Santa Teresa del Niño Jesús quiso, en algunas etapas de su vida, seguir las
oraciones del sacerdote en el misal, pero a menudo su alma se elevaba a Dios en
contemplación durante la Misa, lo cual no era, por cierto, un defecto, sino
algo muy agradable al Señor e inspirado por Él mismo. Precisamente una de las
ventajas del silencio en la Misa es permitir a los fieles orar a Dios personal
e intensamente uniéndose, en espíritu más que en palabras, a la acción sagrada
que realiza Cristo en el altar.
(Foto: Flickr)
Finalmente, hay quienes lamentan que
el Padrenuestro, la oración del Señor, que se dirige a Dios por el celebrante,
no se recite en voz alta por todos los fieles. La explicación de esto está en
la antiquísima tradición, vigente hasta hoy en tantos actos colectivos de
nuestra vida, de que quien habla en representación de todos es quien hace de
cabeza, el que es más importante: en una familia, el padre; en una asamblea, el
presidente. Así, en los monasterios ha sido práctica milenaria que quien dirige
a Dios la oración por todos es el abad, el padre. El sacerdote en la Santa Misa
actúa representando a Cristo, que es quien realmente ofrece el sacrificio, y
por ello recita solo el Padrenuestro, en el lugar del Señor. Los fieles no
quedamos excluidos, sino que podemos recitar también el Padrenuestro con el
silencio íntimo que viene tan bien a esa oración, la más perfecta de todas. Y
al hacerlo así, reconocemos que es Cristo nuestra Cabeza, y dejamos que Él
hable por nosotros.
En esto, como en otros elementos del
rito de la Santa Misa, se manifiesta, por otra parte, una verdad central de
nuestra fe: de entre los fieles católicos hay algunos que han sido elegidos y
ordenados para llevar a cabo, en forma exclusiva, ciertos actos sagrados, de
los cuales el máximo es precisamente la Santa Misa.

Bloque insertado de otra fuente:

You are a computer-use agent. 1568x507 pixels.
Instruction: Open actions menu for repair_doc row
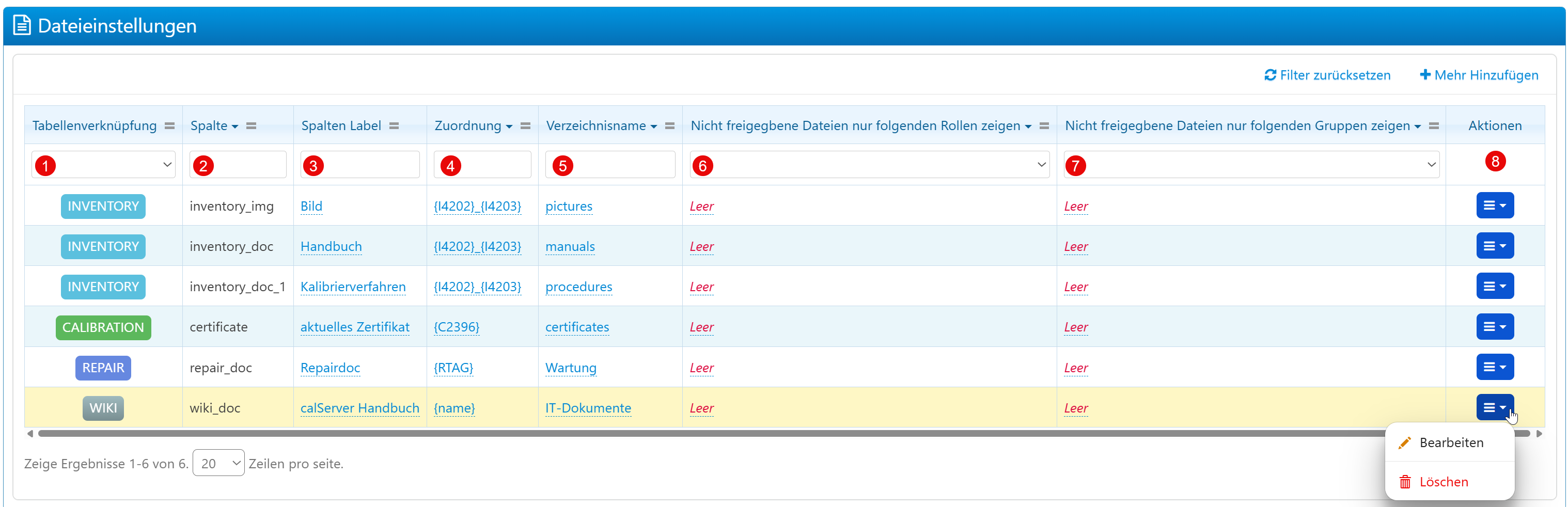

No hay igualdad, en este
sentido, en el seno de la Iglesia; no todos estamos ordenados para esas
funciones. Pero ello no disminuye un ápice nuestra dignidad de miembros del
cuerpo místico de Cristo. La recitación indiferenciada del Padrenuestro y de
otras oraciones de la Santa Misa antes reservadas al sacerdote celebrante no es
una novedad “inocente”: ella fue introducida precisamente con el fin de
desenfatizar, al modo protestante, la esencial diferencia que, en la Iglesia
católica, distingue de los demás fieles a quienes reciben el sacramento del
orden sagrado (inexistente entre los protestantes).